:: GIVEN TASK ::
Copy the data below word for word, keeping every line as it stands.

:: DATA LISTING ::

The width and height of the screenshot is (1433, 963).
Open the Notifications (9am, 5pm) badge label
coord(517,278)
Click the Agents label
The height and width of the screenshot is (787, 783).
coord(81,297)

:: ANSWER TO THIS EXERCISE ::
The width and height of the screenshot is (1433, 963).
Open the Notifications (9am, 5pm) badge label
coord(517,278)
Click the Agents label
The height and width of the screenshot is (787, 783).
coord(81,297)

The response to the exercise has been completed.